*** Opening Source records ***

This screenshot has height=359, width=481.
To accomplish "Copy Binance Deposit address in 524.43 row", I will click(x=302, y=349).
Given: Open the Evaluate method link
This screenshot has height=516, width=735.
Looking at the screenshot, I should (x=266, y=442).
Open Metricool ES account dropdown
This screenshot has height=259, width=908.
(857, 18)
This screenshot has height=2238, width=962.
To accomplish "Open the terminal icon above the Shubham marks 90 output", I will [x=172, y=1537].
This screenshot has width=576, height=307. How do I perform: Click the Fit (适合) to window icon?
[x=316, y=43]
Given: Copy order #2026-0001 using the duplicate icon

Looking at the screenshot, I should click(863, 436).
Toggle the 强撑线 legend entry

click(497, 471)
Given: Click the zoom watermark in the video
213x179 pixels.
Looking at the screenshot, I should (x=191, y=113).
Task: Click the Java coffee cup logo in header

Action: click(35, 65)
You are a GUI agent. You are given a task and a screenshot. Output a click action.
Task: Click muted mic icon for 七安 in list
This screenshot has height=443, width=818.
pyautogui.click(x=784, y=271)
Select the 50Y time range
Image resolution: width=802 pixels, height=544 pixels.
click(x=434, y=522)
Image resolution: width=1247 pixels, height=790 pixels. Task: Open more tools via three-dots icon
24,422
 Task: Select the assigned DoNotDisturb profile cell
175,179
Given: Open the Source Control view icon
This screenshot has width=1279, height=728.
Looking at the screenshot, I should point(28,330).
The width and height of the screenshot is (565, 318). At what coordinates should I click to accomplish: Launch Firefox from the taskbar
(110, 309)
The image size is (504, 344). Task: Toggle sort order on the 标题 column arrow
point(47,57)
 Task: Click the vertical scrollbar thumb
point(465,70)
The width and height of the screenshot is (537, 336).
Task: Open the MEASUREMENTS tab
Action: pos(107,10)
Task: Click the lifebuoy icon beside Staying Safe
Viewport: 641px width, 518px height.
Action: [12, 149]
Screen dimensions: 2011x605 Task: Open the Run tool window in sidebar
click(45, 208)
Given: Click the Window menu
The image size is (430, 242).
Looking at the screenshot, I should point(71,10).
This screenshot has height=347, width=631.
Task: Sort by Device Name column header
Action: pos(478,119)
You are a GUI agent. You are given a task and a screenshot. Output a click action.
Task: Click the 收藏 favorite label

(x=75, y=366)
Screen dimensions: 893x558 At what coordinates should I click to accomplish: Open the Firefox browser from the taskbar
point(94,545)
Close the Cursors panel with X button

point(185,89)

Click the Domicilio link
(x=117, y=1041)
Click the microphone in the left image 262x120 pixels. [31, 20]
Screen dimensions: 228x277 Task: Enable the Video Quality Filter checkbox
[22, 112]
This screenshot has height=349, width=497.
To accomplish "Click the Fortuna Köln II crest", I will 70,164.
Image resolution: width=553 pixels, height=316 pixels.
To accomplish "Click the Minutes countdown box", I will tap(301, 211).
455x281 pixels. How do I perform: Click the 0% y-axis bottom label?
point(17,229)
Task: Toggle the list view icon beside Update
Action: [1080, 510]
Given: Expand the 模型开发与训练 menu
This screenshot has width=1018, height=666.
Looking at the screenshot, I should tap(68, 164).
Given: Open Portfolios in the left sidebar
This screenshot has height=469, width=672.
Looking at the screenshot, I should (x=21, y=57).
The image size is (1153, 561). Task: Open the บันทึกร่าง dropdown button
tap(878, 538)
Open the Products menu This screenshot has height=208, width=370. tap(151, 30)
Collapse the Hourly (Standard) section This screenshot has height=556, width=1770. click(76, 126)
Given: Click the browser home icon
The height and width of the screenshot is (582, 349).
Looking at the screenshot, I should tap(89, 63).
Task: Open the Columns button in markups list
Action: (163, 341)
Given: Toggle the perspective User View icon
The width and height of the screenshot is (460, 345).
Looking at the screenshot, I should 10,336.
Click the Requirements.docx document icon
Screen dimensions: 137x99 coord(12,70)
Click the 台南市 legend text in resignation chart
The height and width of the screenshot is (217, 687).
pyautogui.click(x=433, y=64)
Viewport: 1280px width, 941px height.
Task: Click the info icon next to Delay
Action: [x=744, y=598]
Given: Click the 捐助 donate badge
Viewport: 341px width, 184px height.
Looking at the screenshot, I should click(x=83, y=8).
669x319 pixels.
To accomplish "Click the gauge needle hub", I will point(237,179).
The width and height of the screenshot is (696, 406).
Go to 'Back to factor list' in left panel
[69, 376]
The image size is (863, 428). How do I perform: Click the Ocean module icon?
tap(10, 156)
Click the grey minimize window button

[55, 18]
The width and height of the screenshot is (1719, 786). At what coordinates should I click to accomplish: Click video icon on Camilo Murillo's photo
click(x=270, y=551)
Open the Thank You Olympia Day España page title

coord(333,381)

*** Closing Source records ***

=== What you should do ===
Would you please copy exactly the part of the entries above that begins at the line containing "This screenshot has height=516, width=735." and ends at the line containing "Given: Click the Window menu", both lines included?

=== Finished exercise ===
This screenshot has height=516, width=735.
Looking at the screenshot, I should (x=266, y=442).
Open Metricool ES account dropdown
This screenshot has height=259, width=908.
(857, 18)
This screenshot has height=2238, width=962.
To accomplish "Open the terminal icon above the Shubham marks 90 output", I will [x=172, y=1537].
This screenshot has width=576, height=307. How do I perform: Click the Fit (适合) to window icon?
[x=316, y=43]
Given: Copy order #2026-0001 using the duplicate icon

Looking at the screenshot, I should click(863, 436).
Toggle the 强撑线 legend entry

click(497, 471)
Given: Click the zoom watermark in the video
213x179 pixels.
Looking at the screenshot, I should (x=191, y=113).
Task: Click the Java coffee cup logo in header

Action: click(35, 65)
You are a GUI agent. You are given a task and a screenshot. Output a click action.
Task: Click muted mic icon for 七安 in list
This screenshot has height=443, width=818.
pyautogui.click(x=784, y=271)
Select the 50Y time range
Image resolution: width=802 pixels, height=544 pixels.
click(x=434, y=522)
Image resolution: width=1247 pixels, height=790 pixels. Task: Open more tools via three-dots icon
24,422
 Task: Select the assigned DoNotDisturb profile cell
175,179
Given: Open the Source Control view icon
This screenshot has width=1279, height=728.
Looking at the screenshot, I should point(28,330).
The width and height of the screenshot is (565, 318). At what coordinates should I click to accomplish: Launch Firefox from the taskbar
(110, 309)
The image size is (504, 344). Task: Toggle sort order on the 标题 column arrow
point(47,57)
 Task: Click the vertical scrollbar thumb
point(465,70)
The width and height of the screenshot is (537, 336).
Task: Open the MEASUREMENTS tab
Action: pos(107,10)
Task: Click the lifebuoy icon beside Staying Safe
Viewport: 641px width, 518px height.
Action: [12, 149]
Screen dimensions: 2011x605 Task: Open the Run tool window in sidebar
click(45, 208)
Given: Click the Window menu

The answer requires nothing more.